Zaid was Ethiopian. Or Eritrean. Or Amheric. I never quite got any of that straight; the politics were so intense and so compressed, like Maine hates Rhode Island or something. But anyway, we were told she couldn't go home, because of politics. Her sister wrote her there was work in Jeddah, working for American families. It paid well. So she came to live with my parents. Her son was still at home, though. I didn't know why. She didn't speak of it.

She spoke a little English, and I spoke a little Arabic, but we didn't talk. I just said, "Good morning," and a lot of embarrassed thank you's. I didn't like her washing and ironing my underwear. I didn't like it that when I came to visit my parents, she had to move in down the street with her sister and just come in daytimes, while I slept in her bed under her Coptic cross. I was a young rawboned liberal; noblesse made me blush.

Zaid wore white dresses embroidered at the bottom and no shoes. Never any shoes. She did the wash in the bathtub, holding her skirts high and kneading with her pink-soled feet in the Tide-foamy water. My parents had a washer, but it never worked. It was always in pieces on the stone tile floor, waiting for parts (yes, yes, tomorrow, Inshallah, tomorrow) that never seemed to come. I don't think she would have used it, anyway.

Zaid ironed everything. She was one ironing woman. When the power went out—it always did—she kept ironing, squeezing out that last little bit of heat, making it last. Sheets, shirts, underwear. Washed, hung on the back balcony to bleach dry in the Saudi sun, ironed, put away.

Her salary was nothing really, a tiny dipperful out of my father's salary. His salary was an even tinier dipper from the vast ocean of oil money that was washing out the old sand culture in those years, creating an urban desert, airlifting technology and dropping it right into the dunes. And those vast oil fortunes would only be a tiny dipperful compared to the loss of a son, I think. Odd commerce.

Zaid seemed to like us. Someone said that Captain liked lime Jell-o; and lime Jell-o we had—she called it "jelly"—every day for a month. My father, no more comfortable than I with noblesse, ate it quietly.

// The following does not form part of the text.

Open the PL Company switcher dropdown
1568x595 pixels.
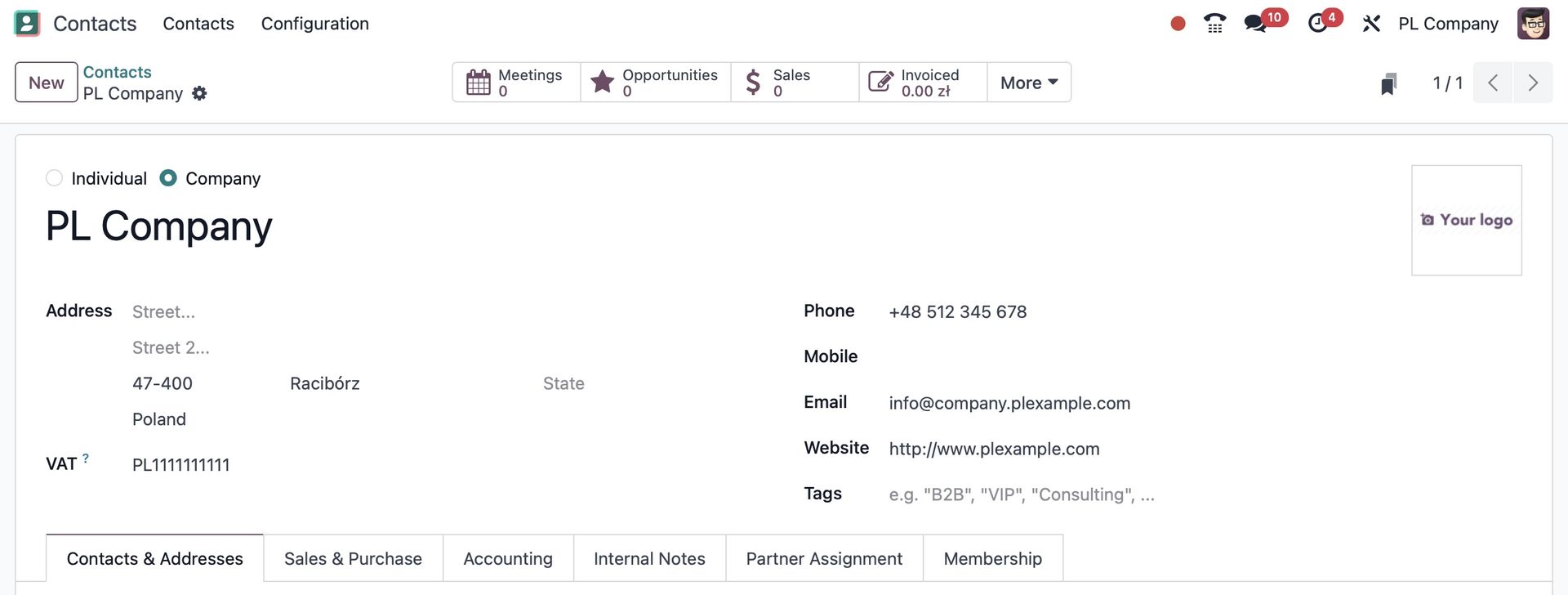coord(1448,24)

She made us ziggini sometimes: cubes of some meat she bought in the market, simmered in a spice blend she had brought with her in a jar when she left Ethiopia. Berbere, she called the spice blend. She couldn't get any more, but sometimes, for us, she would open her precious jar from home.

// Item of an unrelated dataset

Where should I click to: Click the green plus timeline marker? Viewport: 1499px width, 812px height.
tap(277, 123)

"Mommy, what does civilian mean?"
"Civilians are the sons and mothers and fathers and daughters of soldiers."

I have a tape somewhere, an old ninety-minute cassette with only the scratchy first few minutes recorded. I recorded it more than twenty-five years ago, on a borrowed cassette recorder, from a friend's apartment balcony, at about four o'clock in the morning. I recorded it and kept it because it is haunting. It is music of the soul, just as is a Gregorian chant or a Southern spiritual. It is the calling of the Muslim faithful to dawn prayers.

In the cities now, and even then, I know they use recorded calls. But in the outlying mosques in those years, the muezzin sat in the tower, traditionally with one black thread and one white thread over his hand, and when he could tell the difference between the two, he would call.

When I listen to that tape now, I can see in my mind's eye the men moving purposefully out of their houses in their thobes and ghutra, moving silently across the dirt roads and the sandy vacant lots, moving toward the mosque to worship.

The music from even the farthest church calls us all.